**PROBLEM TO WORK ON**
Rewrite the stretch of the records from the line containing "Where should I click to: Open" through the line containing "tap(139, 136)" as a JSON list of strings, with one string per line and blank lines omitted.

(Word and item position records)
====================

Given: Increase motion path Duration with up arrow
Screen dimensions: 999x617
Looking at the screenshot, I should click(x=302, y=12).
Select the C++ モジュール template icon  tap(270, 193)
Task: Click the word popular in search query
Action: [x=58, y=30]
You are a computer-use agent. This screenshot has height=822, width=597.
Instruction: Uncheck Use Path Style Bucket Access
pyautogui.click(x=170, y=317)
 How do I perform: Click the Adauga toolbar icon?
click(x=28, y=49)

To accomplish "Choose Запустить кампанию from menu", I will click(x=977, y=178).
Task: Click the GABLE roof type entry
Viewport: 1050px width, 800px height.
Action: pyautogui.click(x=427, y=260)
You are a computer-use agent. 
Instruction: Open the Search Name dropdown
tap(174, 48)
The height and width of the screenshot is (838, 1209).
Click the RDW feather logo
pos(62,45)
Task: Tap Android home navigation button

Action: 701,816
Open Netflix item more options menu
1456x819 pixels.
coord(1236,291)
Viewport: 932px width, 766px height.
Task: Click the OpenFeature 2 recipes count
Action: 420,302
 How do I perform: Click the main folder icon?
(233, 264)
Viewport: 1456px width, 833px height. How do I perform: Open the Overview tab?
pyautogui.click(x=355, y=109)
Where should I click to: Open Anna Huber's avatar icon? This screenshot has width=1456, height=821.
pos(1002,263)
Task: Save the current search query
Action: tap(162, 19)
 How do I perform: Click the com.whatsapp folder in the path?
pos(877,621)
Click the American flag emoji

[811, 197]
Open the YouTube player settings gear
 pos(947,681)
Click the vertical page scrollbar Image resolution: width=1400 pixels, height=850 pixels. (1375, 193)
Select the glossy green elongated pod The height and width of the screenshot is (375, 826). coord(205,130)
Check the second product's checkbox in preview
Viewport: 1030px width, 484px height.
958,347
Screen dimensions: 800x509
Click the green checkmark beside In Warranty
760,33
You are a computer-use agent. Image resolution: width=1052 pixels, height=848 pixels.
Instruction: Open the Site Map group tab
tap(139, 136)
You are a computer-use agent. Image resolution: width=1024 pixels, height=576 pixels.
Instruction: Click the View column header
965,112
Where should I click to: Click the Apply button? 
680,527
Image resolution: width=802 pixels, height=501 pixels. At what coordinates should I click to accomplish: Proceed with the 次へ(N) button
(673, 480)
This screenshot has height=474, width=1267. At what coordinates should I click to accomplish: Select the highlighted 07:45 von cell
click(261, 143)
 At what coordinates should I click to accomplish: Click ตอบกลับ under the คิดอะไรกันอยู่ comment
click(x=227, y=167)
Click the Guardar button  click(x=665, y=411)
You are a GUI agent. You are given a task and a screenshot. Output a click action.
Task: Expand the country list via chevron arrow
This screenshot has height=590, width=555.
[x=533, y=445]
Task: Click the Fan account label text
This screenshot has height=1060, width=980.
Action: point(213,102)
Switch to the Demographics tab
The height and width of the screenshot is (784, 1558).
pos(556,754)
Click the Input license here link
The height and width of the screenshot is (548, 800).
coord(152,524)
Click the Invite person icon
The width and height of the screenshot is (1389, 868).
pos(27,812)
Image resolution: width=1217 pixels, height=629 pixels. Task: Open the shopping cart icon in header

====================

**WRITTEN ANSWER**
[
  "Where should I click to: Open Anna Huber's avatar icon? This screenshot has width=1456, height=821.",
  "pos(1002,263)",
  "Task: Save the current search query",
  "Action: tap(162, 19)",
  " How do I perform: Click the com.whatsapp folder in the path?",
  "pos(877,621)",
  "Click the American flag emoji",
  "[811, 197]",
  "Open the YouTube player settings gear",
  " pos(947,681)",
  "Click the vertical page scrollbar Image resolution: width=1400 pixels, height=850 pixels. (1375, 193)",
  "Select the glossy green elongated pod The height and width of the screenshot is (375, 826). coord(205,130)",
  "Check the second product's checkbox in preview",
  "Viewport: 1030px width, 484px height.",
  "958,347",
  "Screen dimensions: 800x509",
  "Click the green checkmark beside In Warranty",
  "760,33",
  "You are a computer-use agent. Image resolution: width=1052 pixels, height=848 pixels.",
  "Instruction: Open the Site Map group tab",
  "tap(139, 136)"
]